* ПИСЬМЕННОЕ ЗАДАНИЕ 1 *
Ответьте на вопросы по тексту о нации и литературе:
(a) Чем в тексте назван язык?
(b) На почве чего создалась русская литература прошлого столетия?
(c) Продуктом чего, по тексту, является творчество?

О НАЦИИ И О ЛИТЕРАТУРЕ


    Какая разбросанность! Как птицы после выстрела, разлетелись этические понятия, религии, культы и формы. Явились чумазые человечки, с газетным языком, все презрели, исписали мелом все заборы, издерзали все, что можно.
    И большим людям приходится выискивать новые темы все равно о чем и ком, лишь бы не родниться с чумазыми. Но что это? Начало нового? Начать значит утвердиться, значит проследить исход от небытия в грядущее.
    Творчество - продукт группировки эмоциональных воспоминаний. Чем седее прошлое, тем богаче искусство.
    Русская литература прошлого столетия не была матерью настоящей. Она создалась на почве общемировых идей того времени и для нас так же далека и хороша, как западная.
    Прошлого нет, в настоящем издерзались, что же, тупик?
    Нация не может не создать своих песен, своих сказаний, своих героев. Ведь это утро ребенка.
    Язык - душа нации, потерял свою метафоричность, сделался газетным, без цвета и запаха. Его нужно воссоздать таким, чтобы в каждом слове была поэма. Так будет, когда свяжутся представления современного человека и того, первобытного, который творил язык.

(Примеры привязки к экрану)
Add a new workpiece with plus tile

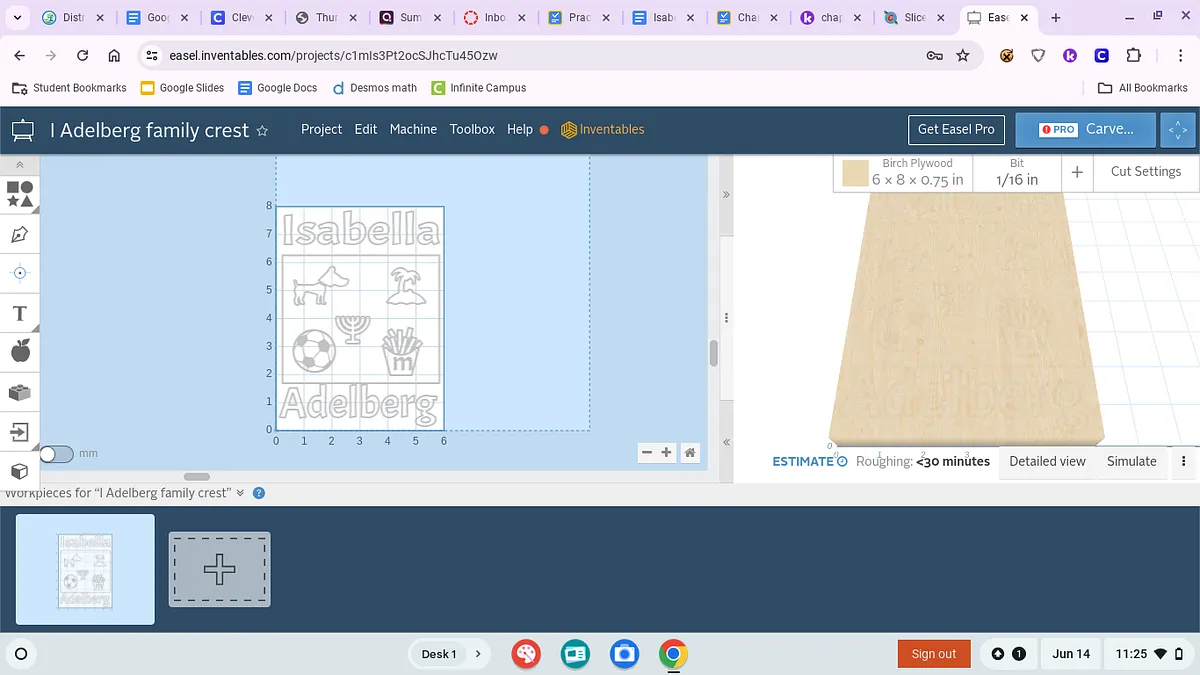coord(219,569)
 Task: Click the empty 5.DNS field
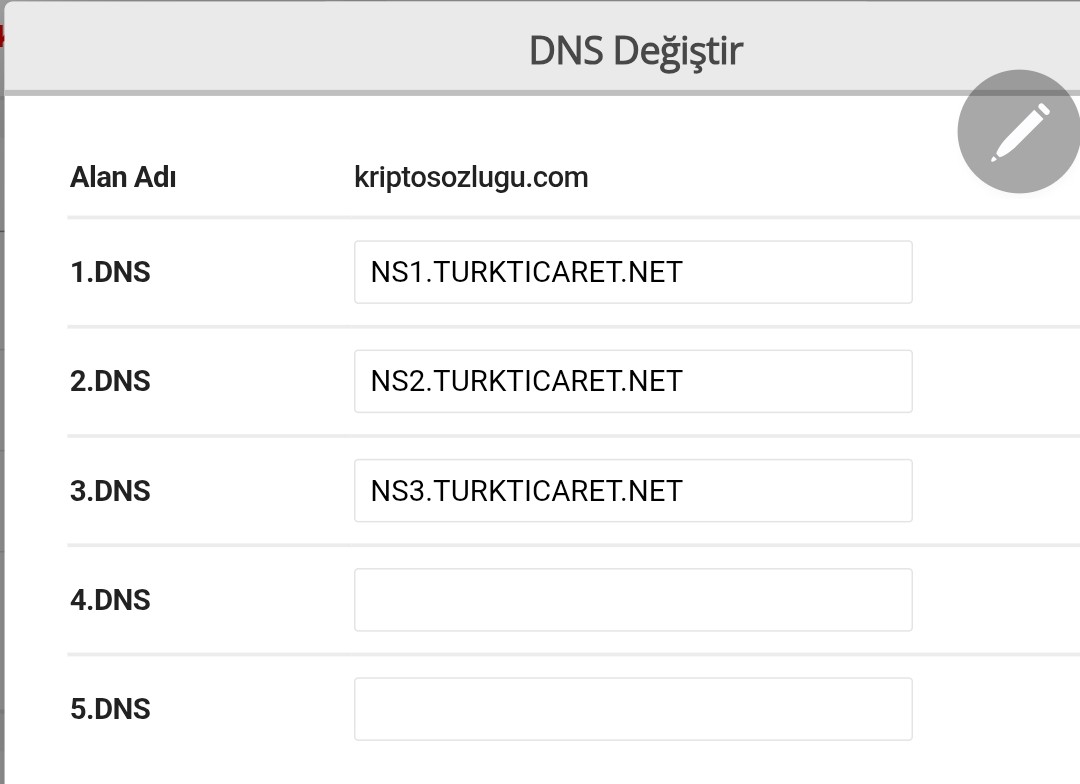(633, 709)
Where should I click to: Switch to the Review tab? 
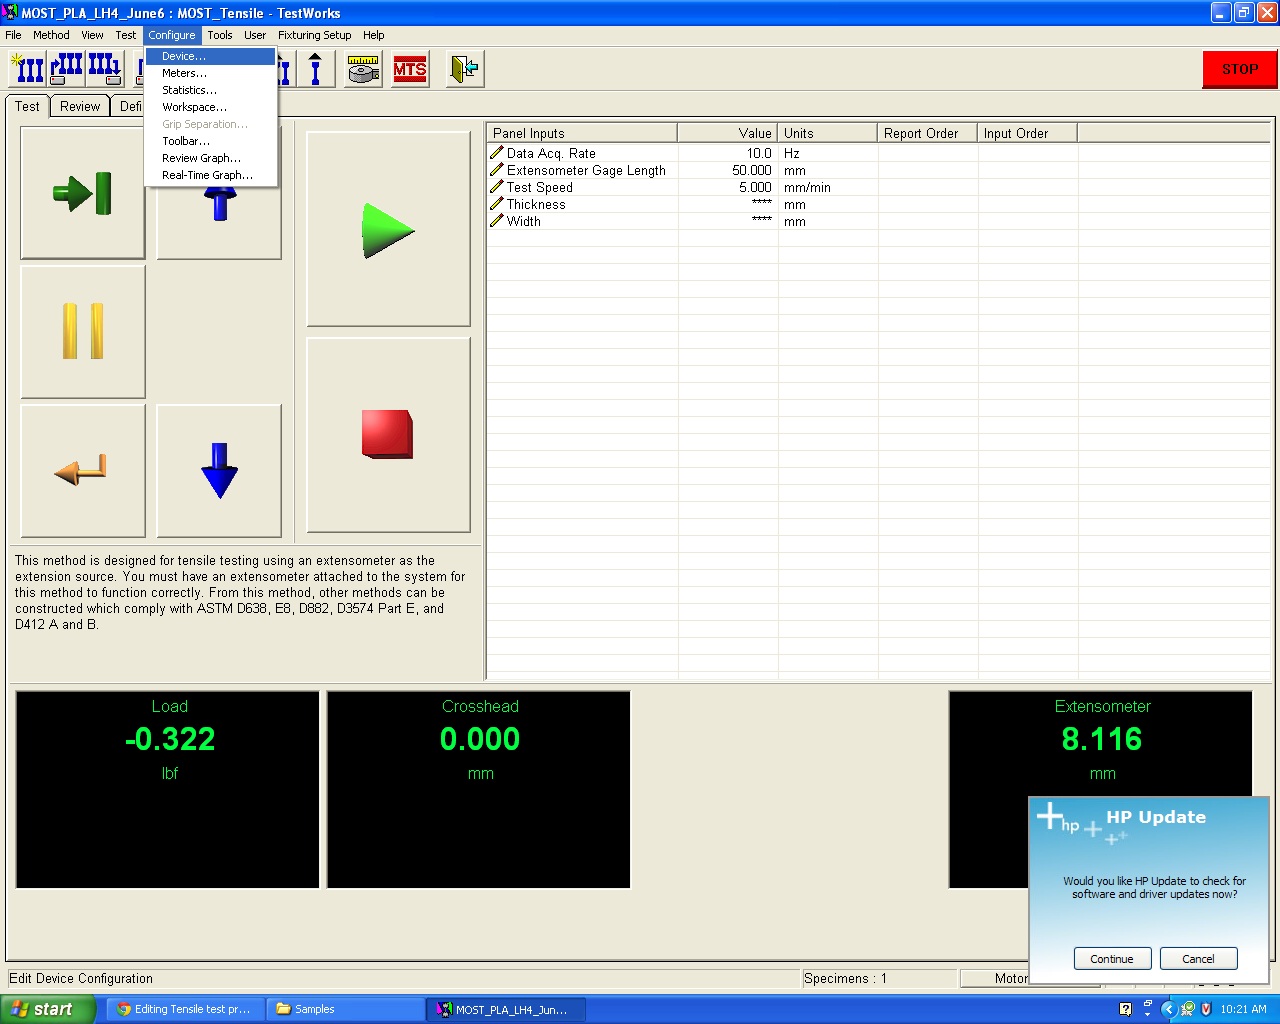coord(80,106)
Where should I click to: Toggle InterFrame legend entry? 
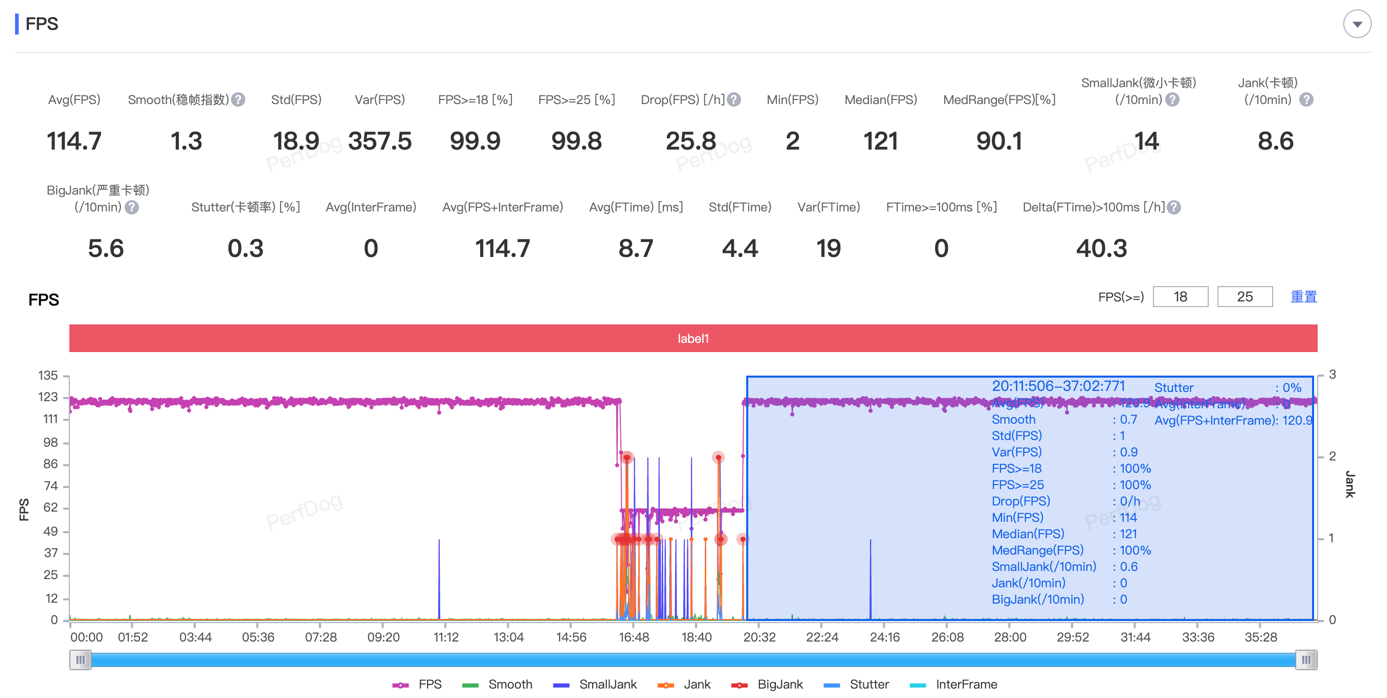coord(954,685)
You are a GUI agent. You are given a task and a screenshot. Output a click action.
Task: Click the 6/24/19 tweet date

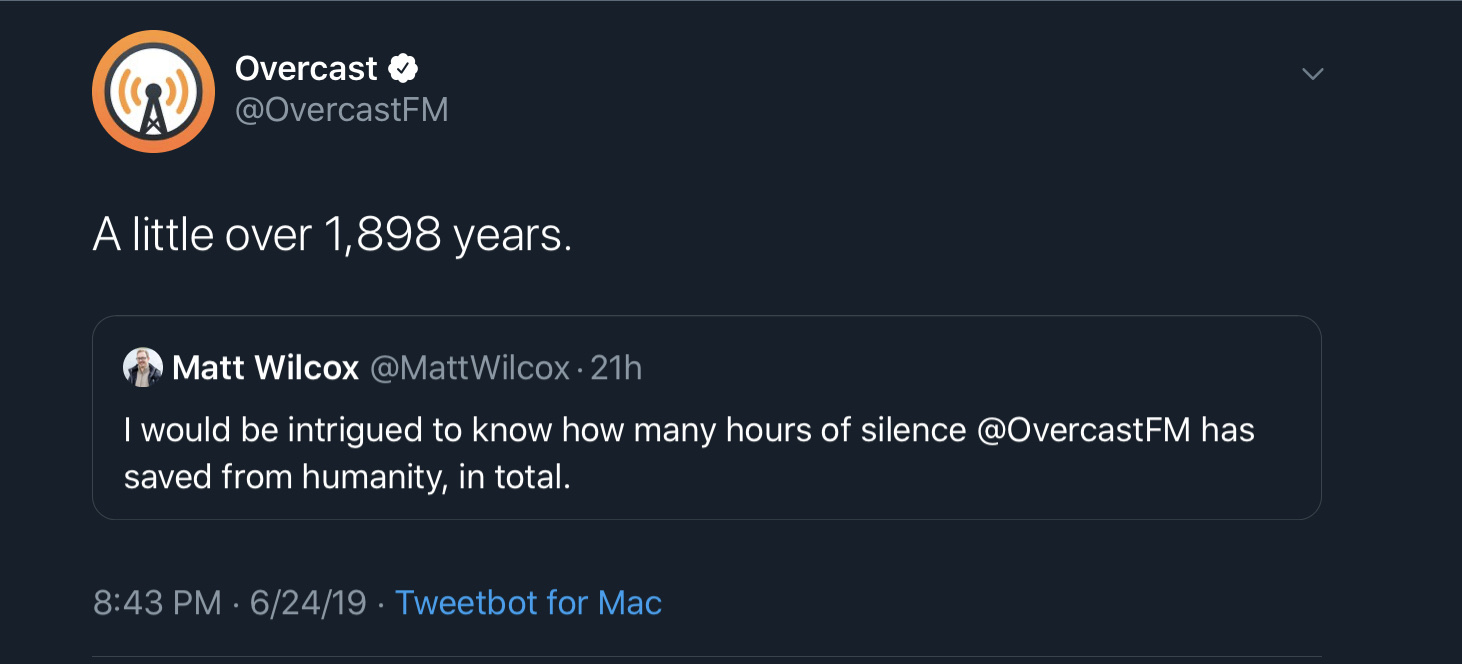point(308,603)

* ПИСЬМЕННОЕ ЗАДАНИЕ 2 *
Воспроизведите строки списка, начиная со строки, в которой есть «Task: Click the empty 5.DNS field», и заканчивая концом списка, включая обе границы. Изображения в ответ не включайте.

* ОТВЕТ НА ЗАДАНИЕ 1 *
(a) Душой нации.
(b) На почве общемировых идей того времени.
(c) Продуктом группировки эмоциональных воспоминаний.

* ОТВЕТ НА ЗАДАНИЕ 2 *
 Task: Click the empty 5.DNS field
(633, 709)
Where should I click to: Switch to the Review tab? 
coord(80,106)
Where should I click to: Toggle InterFrame legend entry? 
coord(954,685)
You are a GUI agent. You are given a task and a screenshot. Output a click action.
Task: Click the 6/24/19 tweet date

point(308,603)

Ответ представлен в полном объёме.